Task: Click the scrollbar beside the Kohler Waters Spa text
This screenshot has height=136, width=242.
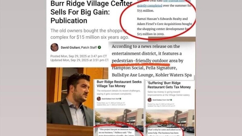Action: click(194, 78)
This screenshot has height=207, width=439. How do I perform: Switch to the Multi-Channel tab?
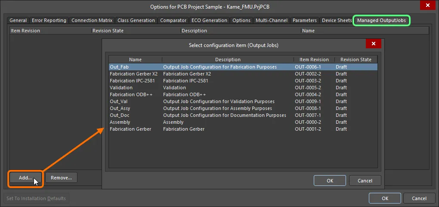pos(271,20)
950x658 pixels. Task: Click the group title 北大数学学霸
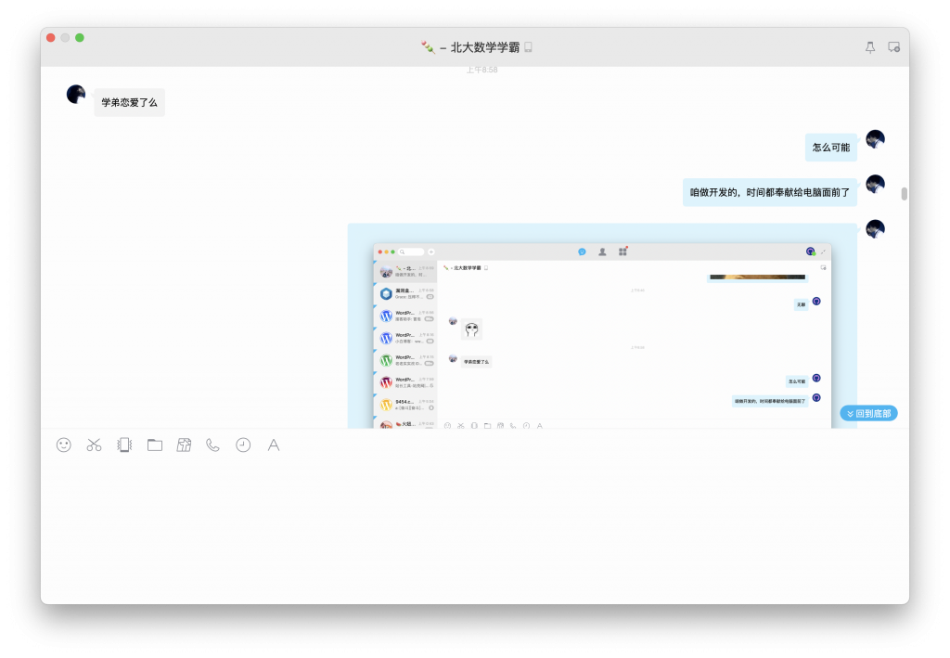475,46
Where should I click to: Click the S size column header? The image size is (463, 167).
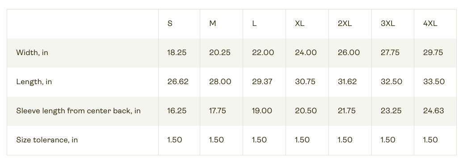[x=170, y=24]
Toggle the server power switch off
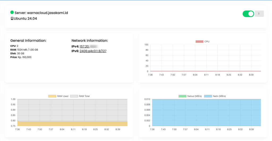 tap(248, 14)
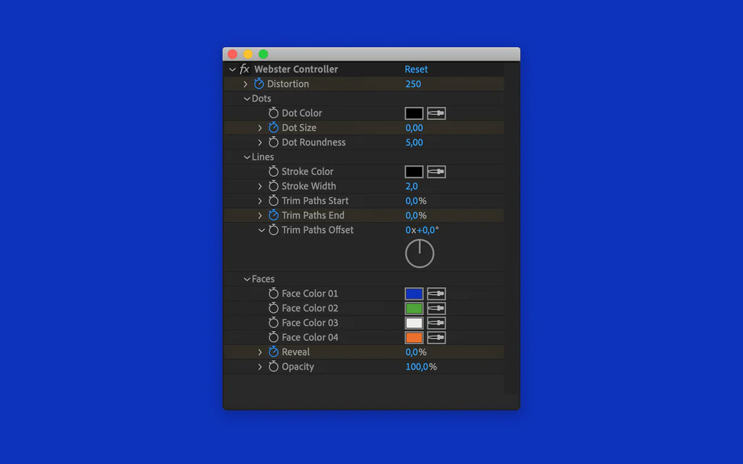743x464 pixels.
Task: Collapse the Dots group
Action: pos(246,99)
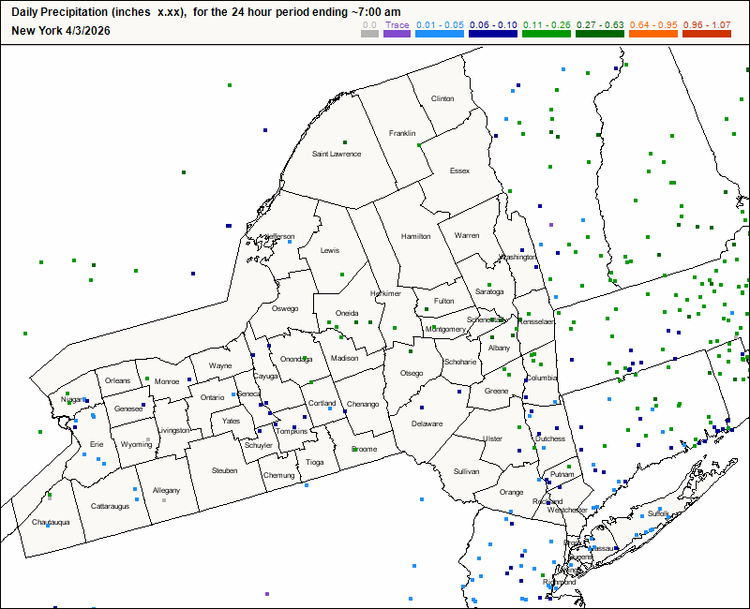Click the Hamilton county label
Viewport: 750px width, 609px height.
click(x=414, y=236)
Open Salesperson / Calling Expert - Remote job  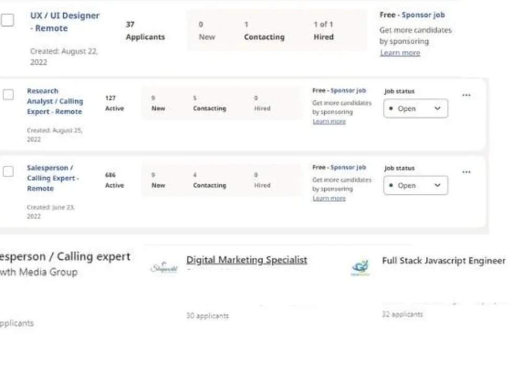point(53,178)
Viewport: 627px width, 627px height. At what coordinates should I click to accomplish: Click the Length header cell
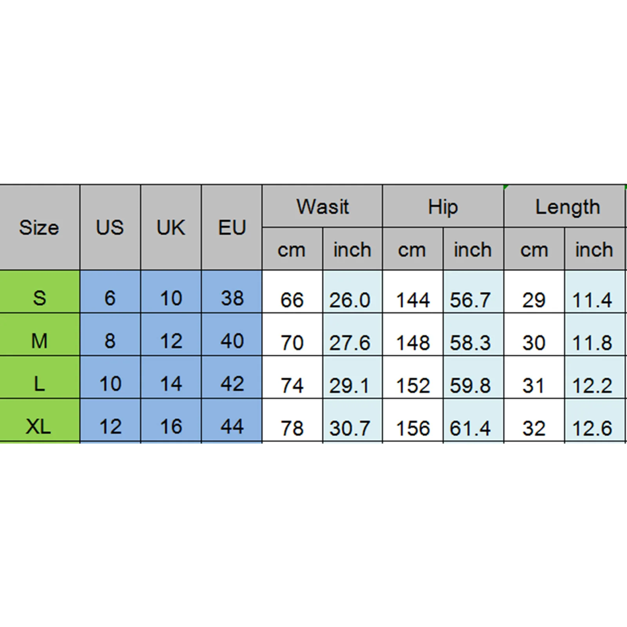[564, 207]
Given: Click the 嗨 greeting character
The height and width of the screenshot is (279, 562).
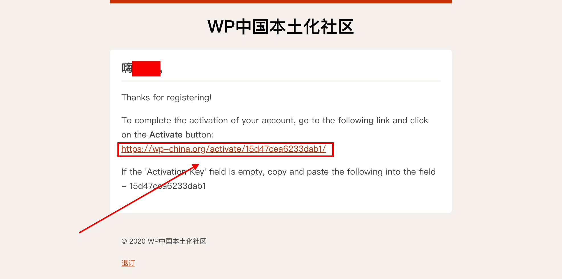Looking at the screenshot, I should coord(127,68).
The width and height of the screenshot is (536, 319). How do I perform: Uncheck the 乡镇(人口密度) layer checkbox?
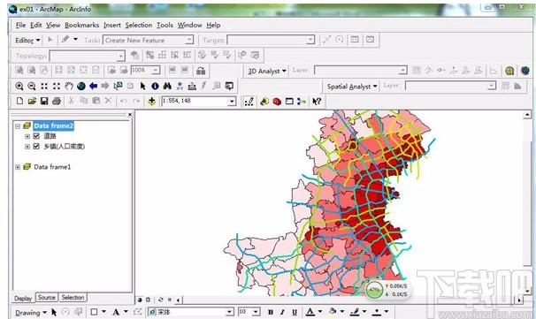point(36,146)
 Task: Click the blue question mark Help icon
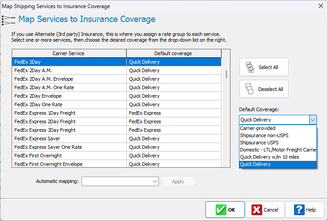pos(299,209)
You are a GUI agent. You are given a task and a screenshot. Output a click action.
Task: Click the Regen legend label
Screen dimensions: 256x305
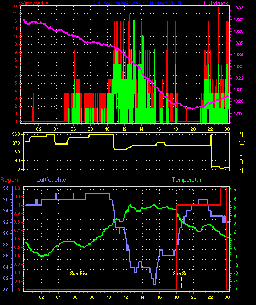click(x=9, y=180)
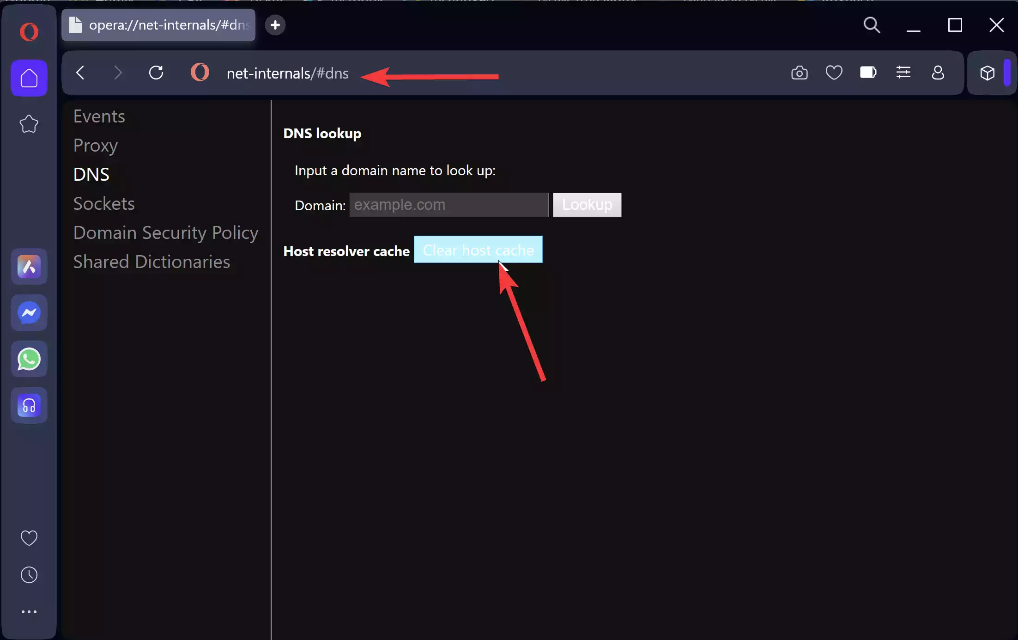Select the DNS section in the left menu
Viewport: 1018px width, 640px height.
click(91, 174)
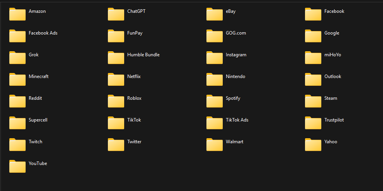Click the Roblox folder icon

point(116,101)
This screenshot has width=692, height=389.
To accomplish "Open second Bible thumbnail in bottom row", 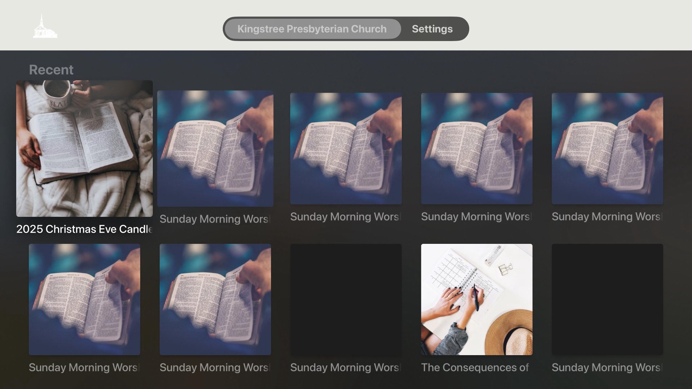I will 215,299.
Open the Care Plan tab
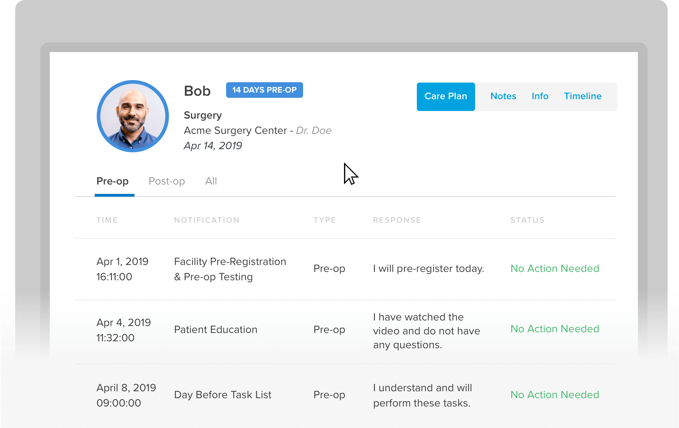Image resolution: width=679 pixels, height=428 pixels. (x=446, y=96)
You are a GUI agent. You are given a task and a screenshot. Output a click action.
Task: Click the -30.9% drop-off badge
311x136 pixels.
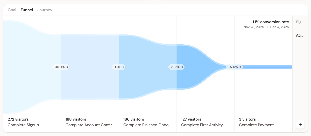click(61, 67)
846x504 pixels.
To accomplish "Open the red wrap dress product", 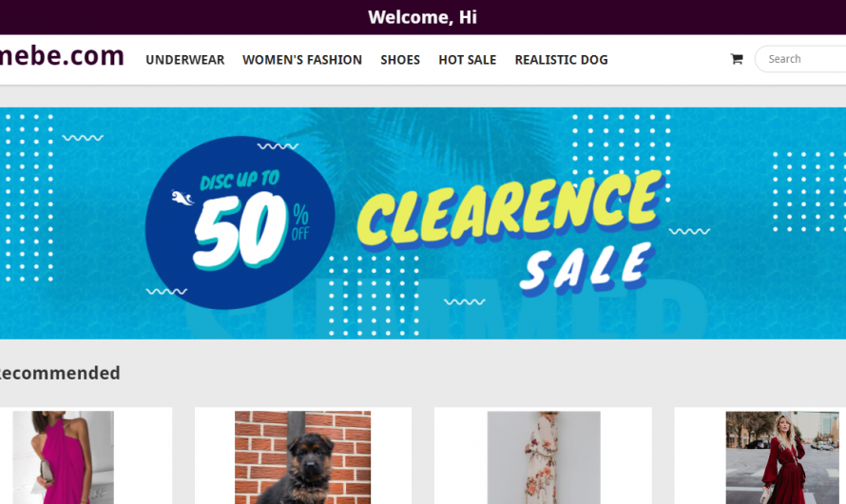I will (x=782, y=457).
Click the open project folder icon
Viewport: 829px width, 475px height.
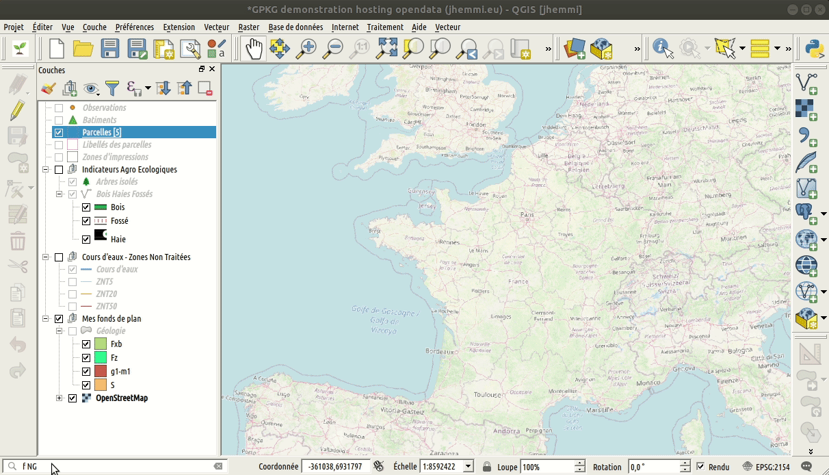tap(83, 49)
_ _ _
Rescale the lines from the start of the records through the line containing "[x=170, y=24]", both included, and give them again, requests included. Multiply every coordinate in the answers by 2.3, round to whole numbers with halves rounded up, and omit the pictures.

(Answer to the problem):
Task: Click the scrollbar beside the Kohler Waters Spa text
This screenshot has height=136, width=242.
Action: click(446, 179)
This screenshot has height=207, width=439. How do I perform: Switch to the Multi-Channel tab?
pos(623,46)
950x658 pixels. Task: Click the group title 北大数学学霸
1093,106
Where should I click to: Click the S size column header? The image size is (463, 167).
[x=391, y=55]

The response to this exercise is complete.